Hostility to financial applications
As committee chair Sen. Sherrod Brown told The Block: “The problems of crypto migrating into traditional banking systems is a concern that a lot of us have had and likely will continue to have.”
In his opening statement, Brown cast a widely critical net as the hearing began:
“A cottage industry of decentralized financial schemes has also cropped up alongside these alternative financial products, in the hopes of creating a parallel financial system with no rules, no oversight, and no limits.”
The committee members who wished to express skepticism over crypto’s incursions into the financial system largely bounced their questions off of Angela Walch, a law professor at St. Mary’s University. Walch warned of increasing risk as the crypto industry became more entwined in traditional finance. She envisioned a scenario in which a software bug in Ethereum “could ripple through those links to the traditional financial system.”
Senator Elizabeth Warren, who has become vocally critical of the crypto industry in recent months, was one who brought Walch’s argument to the fore.
“There is no question that our financial system needs change — big structural change — and we should be willing to consider how these new technologies can help that system,” said Warren, before asking Walch: “Has your research shown that crypto is decentralized in this way?”
Walch said that “there are absolutely pockets of power within these systems, particularly the core software developers and the huge miners,” to which Warren gave the appraisal: “that sounds to me like a lousy tradeoff.”
Despite continued skepticism towards crypto’s financial utility, particularly from the Democrats of the committee, the hearing was broadly about parsing out broader applications. In doing so, the committee members appeared to demonstrate a new level of knowledge.
“It’s very clear that members of the Senate Banking committee have become much more sophisticated in their understanding of cryptocurrency and crypto networks,” noted the Blockchain Association’s Kristin Smith.
Senator Brown, for example, noted: “Some of these underlying technologies may have useful applications, beyond evasion of banking and securities laws — those are generally applications outside of finance.” He went on to praise Filecoin as an example of such a technology.
Ranking Member Pat Toomey applauded blockchain’s role in, for example, preserving Apple Daily’s publications from censorship by the Chinese government. He also signaled approval for various roles of cryptocurrencies and stablecoins as media of exchange or stores of value.
“With cryptocurrencies, making payments and conducting transactions may become cheaper, easier, and faster for consumers than it is using traditional currencies,” he said.

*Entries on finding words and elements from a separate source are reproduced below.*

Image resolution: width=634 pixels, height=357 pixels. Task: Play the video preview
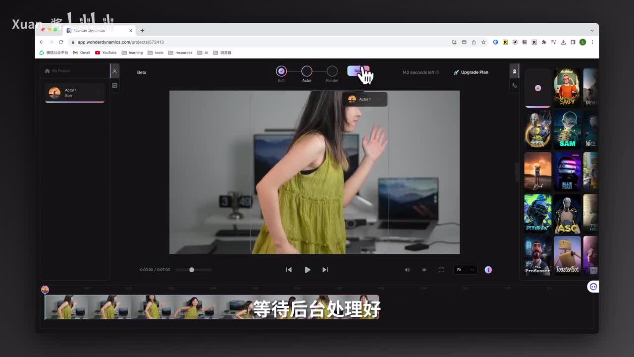coord(307,270)
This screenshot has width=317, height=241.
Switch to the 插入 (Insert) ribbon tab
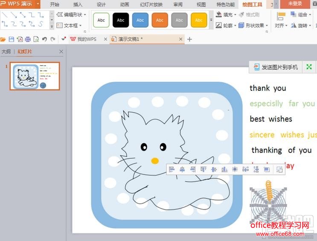pyautogui.click(x=78, y=4)
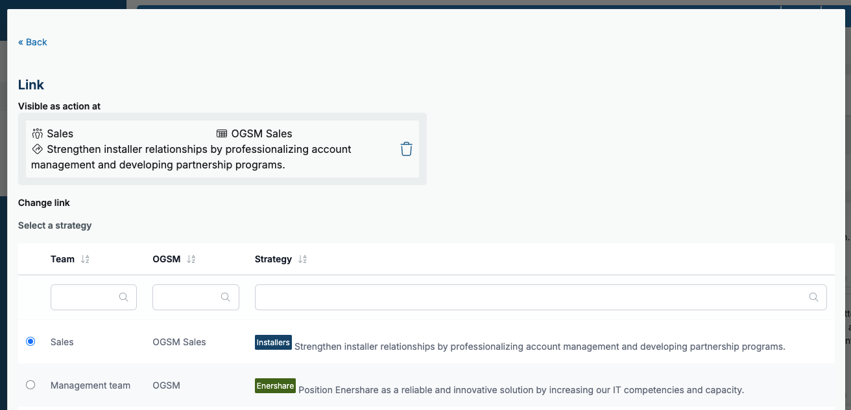The height and width of the screenshot is (410, 851).
Task: Click the sort icon next to OGSM
Action: coord(191,259)
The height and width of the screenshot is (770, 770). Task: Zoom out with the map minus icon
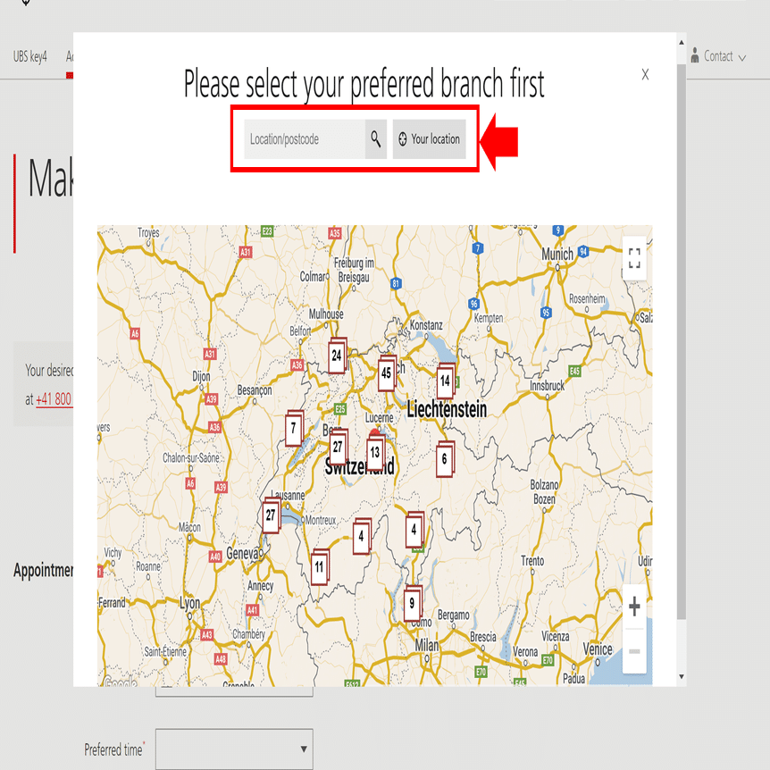click(x=634, y=651)
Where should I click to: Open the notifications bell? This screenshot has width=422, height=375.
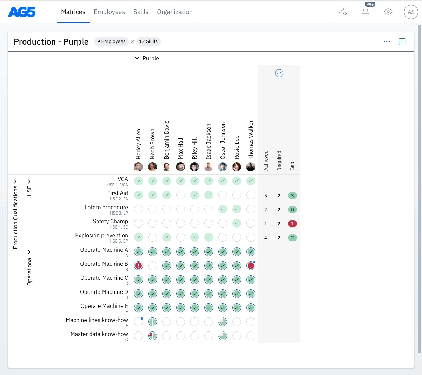click(365, 12)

This line of thinking benefited greatly from the presence of Marta Belcher, who chairs the Filecoin Foundation and who was a late-stage addition to the witness list. Filecoin’s use case — decentralizing massive data storage farms owned by traditional tech giants with a token that can clearly go where the dollar cannot in terms of programmability — was met with sympathy from both sides of the aisle.
“The vast majority of data,” said Belcher, “Sit in warehouses owned by three companies: AWS, Microsoft Azure, and Google Cloud.” Comparing cryptocurrency to the internet of the 90s, Belcher concluded “I would urge the Committee to embrace the possibility that cryptocurrency’s uses might be just as expansive.”

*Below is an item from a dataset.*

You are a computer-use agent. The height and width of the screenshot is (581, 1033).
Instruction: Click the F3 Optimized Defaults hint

The third witness, CoinCenter’s Jerry Brito, was also persuasive in favor of decentralized economies based on crypto. Nowhere was that clearer than the mining dispute.
The environmental impact of proof-of-work mining, especially of the Bitcoin network, has figured heavily in recent hearings on crypto. On Tuesday, Walch leaned heavily into criticism of miners for the power to arrange transactions in decentralized finance, which seemed to catch many on the committee off-guard.

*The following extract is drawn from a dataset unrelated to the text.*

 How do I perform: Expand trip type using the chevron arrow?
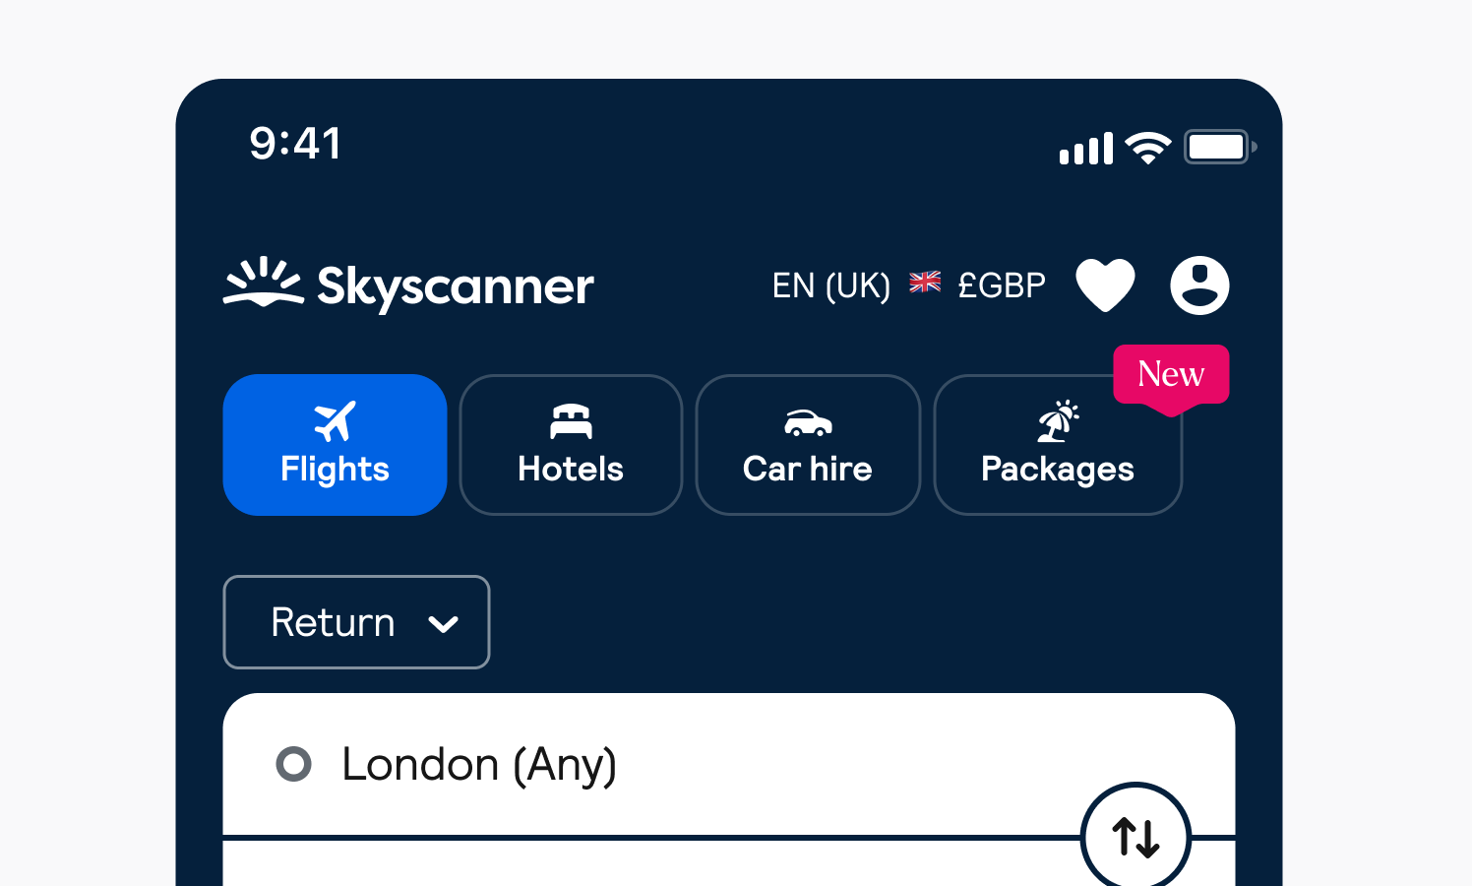pos(444,624)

“Miners cannot redirect, steal or initiate user payments. They can however affect the order in which a payment enters the block,” explained Brito. “This is not a problem in the general case of a person sending money to another person. It can be a problem on decentralized exchanges running on, for example, Ethereum, where decentralized finance traders position their orders first. The same problem happens with traditional finance.”
But as to what will come out of this hearing, there seemed to be no near-term legislative conclusions, despite efforts by, especially, Senator Warren to push the subject forward with regulators.
“I don’t sense that there’s an immediate plan for action or immediate legislation,” observed Smith.